Human vs LLM Code and Institutional Knowledge
- Human-written code often comes with institutional memory, design docs, tickets, and the possibility of asking “why?”—even if imperfectly.
- LLMs can explain what code does, but commenters doubt they can reliably explain why it’s structured that way or which trade‑offs were intended.
- Several connect this to “programming as theory building”: LLMs remove even the incidental theory-building you get from manually typing the code.
Tests, Specs, and Design as Counterweights
- Many propose spec‑driven or test‑driven workflows: have LLMs generate code plus tests, enforce style/architecture rules, and treat specs as the real artifact.
- Critics note LLM tests often mirror the same misunderstanding as the code, so both must still be reviewed; tests can become vacuous or wrong.
- Strong modularization, explicit interfaces, and richer documentation (possibly LLM‑assisted) are seen as key to containing comprehension debt.
Workflow, Quality, and Management Incentives
- Concern that management treats AI as a pure speed multiplier, pressuring reviewers to rubber‑stamp growing volumes of opaque code.
- Fear that this accelerates existing “barely functional” quality norms and drives out engineers who care about design and polish.
- Some liken LLM coding to earlier waves of sloppy abstraction (EJBs, ORMs, JS frameworks), but at far higher volume and speed.
Where LLMs Work Well (Today)
- Refactoring under strong test coverage; bulk mechanical changes (API shifts, renames).
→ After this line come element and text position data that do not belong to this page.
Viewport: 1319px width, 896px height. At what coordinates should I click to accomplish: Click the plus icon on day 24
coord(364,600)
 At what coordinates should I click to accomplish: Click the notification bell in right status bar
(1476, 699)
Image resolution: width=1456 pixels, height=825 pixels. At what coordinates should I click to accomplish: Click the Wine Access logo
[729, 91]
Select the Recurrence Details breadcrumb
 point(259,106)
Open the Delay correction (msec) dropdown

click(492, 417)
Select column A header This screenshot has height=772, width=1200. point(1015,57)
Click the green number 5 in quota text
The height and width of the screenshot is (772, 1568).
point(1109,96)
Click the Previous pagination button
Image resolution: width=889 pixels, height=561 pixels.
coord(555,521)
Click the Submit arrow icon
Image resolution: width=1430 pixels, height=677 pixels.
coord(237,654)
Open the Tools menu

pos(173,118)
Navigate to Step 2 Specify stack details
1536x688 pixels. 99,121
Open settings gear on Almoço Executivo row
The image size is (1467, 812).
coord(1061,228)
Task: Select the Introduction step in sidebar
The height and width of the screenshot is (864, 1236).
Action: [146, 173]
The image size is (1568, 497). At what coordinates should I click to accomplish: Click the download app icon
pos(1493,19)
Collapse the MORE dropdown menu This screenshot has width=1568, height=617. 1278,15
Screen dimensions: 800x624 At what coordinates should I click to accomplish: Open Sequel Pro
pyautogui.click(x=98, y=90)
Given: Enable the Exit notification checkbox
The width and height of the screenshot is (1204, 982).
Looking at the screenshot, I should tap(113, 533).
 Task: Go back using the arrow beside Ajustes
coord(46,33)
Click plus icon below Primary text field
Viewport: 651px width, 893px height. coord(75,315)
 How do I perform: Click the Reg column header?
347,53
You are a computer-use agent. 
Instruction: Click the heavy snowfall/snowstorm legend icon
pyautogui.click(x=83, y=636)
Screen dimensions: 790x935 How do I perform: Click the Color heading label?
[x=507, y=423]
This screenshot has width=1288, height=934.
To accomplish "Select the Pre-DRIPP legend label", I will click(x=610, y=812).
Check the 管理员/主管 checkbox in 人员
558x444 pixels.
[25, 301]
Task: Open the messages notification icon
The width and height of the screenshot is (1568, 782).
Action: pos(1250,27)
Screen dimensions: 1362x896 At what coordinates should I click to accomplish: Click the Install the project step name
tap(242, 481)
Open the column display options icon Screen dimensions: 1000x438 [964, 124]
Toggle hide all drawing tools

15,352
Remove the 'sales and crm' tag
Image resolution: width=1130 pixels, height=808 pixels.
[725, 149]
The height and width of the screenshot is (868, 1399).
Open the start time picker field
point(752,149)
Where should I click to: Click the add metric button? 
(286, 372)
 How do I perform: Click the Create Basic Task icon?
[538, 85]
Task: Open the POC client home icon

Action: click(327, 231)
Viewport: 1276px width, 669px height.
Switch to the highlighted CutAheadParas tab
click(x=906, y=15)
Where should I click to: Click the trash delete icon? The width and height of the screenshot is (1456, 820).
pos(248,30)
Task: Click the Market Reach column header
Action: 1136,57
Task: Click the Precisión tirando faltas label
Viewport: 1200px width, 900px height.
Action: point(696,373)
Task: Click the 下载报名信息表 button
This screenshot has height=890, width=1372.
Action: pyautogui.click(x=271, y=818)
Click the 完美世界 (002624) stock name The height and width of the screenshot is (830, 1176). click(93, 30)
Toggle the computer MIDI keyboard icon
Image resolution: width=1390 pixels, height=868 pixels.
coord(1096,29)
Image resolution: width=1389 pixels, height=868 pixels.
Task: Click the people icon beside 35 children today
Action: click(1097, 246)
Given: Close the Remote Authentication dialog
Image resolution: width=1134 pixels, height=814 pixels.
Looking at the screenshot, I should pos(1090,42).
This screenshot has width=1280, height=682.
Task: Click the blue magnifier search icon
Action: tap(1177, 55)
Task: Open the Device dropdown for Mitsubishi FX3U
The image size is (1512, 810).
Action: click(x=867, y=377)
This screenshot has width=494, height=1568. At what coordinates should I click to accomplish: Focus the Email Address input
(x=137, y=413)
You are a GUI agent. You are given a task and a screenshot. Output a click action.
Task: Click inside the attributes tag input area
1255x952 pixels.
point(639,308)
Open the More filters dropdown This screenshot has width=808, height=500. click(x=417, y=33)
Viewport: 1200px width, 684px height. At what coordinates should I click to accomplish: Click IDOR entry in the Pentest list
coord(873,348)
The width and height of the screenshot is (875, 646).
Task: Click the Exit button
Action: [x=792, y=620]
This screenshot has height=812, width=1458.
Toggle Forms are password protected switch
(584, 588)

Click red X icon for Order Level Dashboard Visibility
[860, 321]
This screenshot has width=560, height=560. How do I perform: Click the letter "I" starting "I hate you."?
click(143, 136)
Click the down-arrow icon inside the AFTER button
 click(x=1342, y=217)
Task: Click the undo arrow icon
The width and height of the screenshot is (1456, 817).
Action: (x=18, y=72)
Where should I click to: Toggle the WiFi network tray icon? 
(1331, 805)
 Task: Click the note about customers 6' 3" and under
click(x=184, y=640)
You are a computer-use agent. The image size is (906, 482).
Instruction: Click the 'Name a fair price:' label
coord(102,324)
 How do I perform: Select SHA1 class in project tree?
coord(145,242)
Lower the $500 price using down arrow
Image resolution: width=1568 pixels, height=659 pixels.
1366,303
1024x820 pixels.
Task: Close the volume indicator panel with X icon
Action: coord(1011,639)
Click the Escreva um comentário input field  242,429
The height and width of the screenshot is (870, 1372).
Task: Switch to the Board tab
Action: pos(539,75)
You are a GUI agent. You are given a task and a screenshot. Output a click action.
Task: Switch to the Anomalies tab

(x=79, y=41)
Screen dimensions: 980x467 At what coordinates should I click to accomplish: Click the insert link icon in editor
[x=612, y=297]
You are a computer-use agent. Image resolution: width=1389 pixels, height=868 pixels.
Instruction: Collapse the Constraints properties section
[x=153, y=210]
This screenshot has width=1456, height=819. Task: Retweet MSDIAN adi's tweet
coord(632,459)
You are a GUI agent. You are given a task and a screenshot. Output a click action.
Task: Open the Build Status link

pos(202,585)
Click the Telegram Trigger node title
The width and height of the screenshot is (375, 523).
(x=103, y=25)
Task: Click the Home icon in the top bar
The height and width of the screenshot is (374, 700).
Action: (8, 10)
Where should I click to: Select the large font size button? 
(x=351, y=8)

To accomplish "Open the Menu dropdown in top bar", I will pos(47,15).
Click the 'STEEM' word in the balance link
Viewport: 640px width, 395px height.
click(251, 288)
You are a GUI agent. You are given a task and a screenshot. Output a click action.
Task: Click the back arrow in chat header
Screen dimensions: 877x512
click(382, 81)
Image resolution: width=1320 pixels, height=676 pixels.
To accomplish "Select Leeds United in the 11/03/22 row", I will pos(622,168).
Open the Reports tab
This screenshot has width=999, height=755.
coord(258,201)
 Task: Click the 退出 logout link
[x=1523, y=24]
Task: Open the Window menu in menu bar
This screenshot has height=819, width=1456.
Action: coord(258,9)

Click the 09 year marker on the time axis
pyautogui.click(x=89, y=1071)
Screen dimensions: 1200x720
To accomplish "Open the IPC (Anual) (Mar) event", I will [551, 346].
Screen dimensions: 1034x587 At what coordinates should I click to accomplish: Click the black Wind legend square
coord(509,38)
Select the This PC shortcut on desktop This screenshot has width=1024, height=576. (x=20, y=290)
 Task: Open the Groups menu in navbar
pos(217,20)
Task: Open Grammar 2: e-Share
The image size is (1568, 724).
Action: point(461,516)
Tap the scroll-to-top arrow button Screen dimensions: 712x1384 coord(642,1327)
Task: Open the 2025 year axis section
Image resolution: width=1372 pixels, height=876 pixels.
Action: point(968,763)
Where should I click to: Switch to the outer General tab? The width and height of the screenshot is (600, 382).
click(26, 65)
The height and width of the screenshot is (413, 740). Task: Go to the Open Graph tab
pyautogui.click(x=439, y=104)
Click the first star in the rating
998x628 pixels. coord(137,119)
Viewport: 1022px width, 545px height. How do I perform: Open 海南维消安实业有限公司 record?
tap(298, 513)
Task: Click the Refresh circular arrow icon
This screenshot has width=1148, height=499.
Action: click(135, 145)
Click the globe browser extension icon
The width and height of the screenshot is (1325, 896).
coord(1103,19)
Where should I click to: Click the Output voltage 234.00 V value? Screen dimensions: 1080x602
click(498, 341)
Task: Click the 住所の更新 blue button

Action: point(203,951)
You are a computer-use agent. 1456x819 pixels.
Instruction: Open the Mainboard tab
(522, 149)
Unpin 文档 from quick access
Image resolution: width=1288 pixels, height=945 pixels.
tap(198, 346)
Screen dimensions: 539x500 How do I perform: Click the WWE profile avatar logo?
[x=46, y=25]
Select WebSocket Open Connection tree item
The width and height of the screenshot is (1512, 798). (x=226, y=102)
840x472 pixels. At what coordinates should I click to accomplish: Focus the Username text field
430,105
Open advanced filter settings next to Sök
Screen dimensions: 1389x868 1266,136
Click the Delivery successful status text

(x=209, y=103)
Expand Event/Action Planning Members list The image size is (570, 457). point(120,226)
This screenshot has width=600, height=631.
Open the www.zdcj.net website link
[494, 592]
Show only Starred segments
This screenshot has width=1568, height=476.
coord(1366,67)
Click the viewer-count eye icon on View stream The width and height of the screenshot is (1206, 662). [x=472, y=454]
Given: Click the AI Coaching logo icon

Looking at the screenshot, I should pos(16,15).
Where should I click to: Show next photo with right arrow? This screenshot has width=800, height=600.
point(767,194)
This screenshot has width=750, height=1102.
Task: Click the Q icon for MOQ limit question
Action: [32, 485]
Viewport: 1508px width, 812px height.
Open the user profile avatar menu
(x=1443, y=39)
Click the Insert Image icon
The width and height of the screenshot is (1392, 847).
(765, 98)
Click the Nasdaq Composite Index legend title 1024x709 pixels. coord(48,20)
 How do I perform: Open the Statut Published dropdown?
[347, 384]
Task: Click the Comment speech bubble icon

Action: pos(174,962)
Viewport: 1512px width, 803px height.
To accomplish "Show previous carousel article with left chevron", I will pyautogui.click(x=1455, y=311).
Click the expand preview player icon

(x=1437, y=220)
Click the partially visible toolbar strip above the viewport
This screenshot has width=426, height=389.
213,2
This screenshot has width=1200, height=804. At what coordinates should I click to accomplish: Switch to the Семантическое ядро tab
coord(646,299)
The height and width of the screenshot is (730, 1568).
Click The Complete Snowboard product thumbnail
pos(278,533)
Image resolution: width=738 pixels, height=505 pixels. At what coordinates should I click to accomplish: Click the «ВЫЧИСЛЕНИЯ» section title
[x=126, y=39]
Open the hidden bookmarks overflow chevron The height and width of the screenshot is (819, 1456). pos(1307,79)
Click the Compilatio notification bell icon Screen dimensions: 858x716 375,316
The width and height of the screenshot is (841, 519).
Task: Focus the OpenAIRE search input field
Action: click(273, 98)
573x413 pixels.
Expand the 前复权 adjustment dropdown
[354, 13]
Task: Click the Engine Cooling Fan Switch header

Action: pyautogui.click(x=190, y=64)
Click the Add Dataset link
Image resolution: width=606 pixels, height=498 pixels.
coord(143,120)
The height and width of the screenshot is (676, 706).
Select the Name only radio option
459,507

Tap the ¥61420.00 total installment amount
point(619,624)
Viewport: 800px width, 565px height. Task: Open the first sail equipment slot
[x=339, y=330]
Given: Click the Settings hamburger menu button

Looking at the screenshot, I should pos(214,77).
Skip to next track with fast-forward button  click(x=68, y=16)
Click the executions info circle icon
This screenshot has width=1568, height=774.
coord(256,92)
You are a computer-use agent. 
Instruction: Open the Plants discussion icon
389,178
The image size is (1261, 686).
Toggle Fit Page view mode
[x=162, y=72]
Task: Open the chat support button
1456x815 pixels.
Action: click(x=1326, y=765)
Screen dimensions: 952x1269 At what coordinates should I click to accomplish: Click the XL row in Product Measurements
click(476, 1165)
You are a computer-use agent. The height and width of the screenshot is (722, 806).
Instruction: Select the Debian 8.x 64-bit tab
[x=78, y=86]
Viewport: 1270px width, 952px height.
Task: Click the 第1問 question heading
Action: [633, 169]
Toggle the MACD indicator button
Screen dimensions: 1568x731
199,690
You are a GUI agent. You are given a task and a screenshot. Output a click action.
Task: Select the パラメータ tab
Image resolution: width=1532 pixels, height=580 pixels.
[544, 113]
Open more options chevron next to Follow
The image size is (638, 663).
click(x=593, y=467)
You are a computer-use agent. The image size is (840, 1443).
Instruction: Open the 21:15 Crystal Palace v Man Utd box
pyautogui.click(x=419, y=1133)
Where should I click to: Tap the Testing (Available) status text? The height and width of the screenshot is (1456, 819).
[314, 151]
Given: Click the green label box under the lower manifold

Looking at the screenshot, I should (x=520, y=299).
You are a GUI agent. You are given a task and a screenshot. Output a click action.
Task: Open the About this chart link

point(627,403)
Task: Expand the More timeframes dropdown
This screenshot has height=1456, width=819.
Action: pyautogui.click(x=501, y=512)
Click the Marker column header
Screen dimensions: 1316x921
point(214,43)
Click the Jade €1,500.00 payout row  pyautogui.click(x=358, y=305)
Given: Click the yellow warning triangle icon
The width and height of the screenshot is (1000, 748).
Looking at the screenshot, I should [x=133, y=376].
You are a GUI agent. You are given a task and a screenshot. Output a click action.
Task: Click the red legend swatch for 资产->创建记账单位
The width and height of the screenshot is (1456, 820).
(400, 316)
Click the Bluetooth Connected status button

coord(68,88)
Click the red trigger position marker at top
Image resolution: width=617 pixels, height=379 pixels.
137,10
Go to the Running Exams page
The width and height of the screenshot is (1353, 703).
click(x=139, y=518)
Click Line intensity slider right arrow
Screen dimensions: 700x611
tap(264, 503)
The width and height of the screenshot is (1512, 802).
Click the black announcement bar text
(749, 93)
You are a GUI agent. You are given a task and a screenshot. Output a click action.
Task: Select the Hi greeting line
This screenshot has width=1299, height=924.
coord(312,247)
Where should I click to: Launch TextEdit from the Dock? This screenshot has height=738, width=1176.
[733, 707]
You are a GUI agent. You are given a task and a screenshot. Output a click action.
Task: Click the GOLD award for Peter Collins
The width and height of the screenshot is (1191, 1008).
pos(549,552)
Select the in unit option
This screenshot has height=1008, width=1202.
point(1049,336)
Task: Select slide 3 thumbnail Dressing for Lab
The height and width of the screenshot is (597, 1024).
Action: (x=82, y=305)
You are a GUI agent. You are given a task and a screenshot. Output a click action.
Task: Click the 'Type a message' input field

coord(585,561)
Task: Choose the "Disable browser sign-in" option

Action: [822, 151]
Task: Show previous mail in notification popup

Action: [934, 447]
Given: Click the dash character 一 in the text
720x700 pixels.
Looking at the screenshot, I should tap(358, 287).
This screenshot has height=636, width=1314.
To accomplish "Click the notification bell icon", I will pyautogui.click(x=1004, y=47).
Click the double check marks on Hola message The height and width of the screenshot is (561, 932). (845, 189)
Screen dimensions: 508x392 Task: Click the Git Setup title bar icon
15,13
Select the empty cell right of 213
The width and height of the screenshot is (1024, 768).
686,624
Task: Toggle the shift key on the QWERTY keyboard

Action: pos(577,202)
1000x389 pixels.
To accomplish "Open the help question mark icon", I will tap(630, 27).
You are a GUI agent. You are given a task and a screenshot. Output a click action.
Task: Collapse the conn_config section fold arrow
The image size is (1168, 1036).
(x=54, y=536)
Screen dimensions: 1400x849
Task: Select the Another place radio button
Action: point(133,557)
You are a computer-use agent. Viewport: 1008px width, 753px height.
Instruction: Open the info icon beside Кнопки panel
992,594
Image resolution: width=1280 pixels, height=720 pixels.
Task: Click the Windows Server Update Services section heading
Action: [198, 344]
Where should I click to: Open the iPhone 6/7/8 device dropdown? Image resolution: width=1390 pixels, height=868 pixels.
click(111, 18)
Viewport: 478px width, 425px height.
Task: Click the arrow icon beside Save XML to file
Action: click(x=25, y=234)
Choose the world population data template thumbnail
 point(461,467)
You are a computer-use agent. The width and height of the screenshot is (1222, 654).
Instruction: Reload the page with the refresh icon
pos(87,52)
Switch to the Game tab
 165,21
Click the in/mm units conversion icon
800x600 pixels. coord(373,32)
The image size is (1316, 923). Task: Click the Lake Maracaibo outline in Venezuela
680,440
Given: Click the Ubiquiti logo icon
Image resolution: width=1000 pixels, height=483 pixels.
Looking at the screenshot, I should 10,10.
- One‑off utilities, data munging scripts, sample code, and boilerplate.
- Helping understand unfamiliar or legacy codebases by answering localized “what does this do?” questions—though hallucinated explanations are a risk.
Future Trajectories and Disagreement
- Optimists expect future models to handle both comprehension and maintenance of LLM‑generated spaghetti, making today’s debt moot.
- Skeptics doubt core issues (hallucinations, lack of genuine understanding, ambiguous natural‑language “specs”) will vanish quickly, and worry about long‑term skill atrophy and write‑only codebases.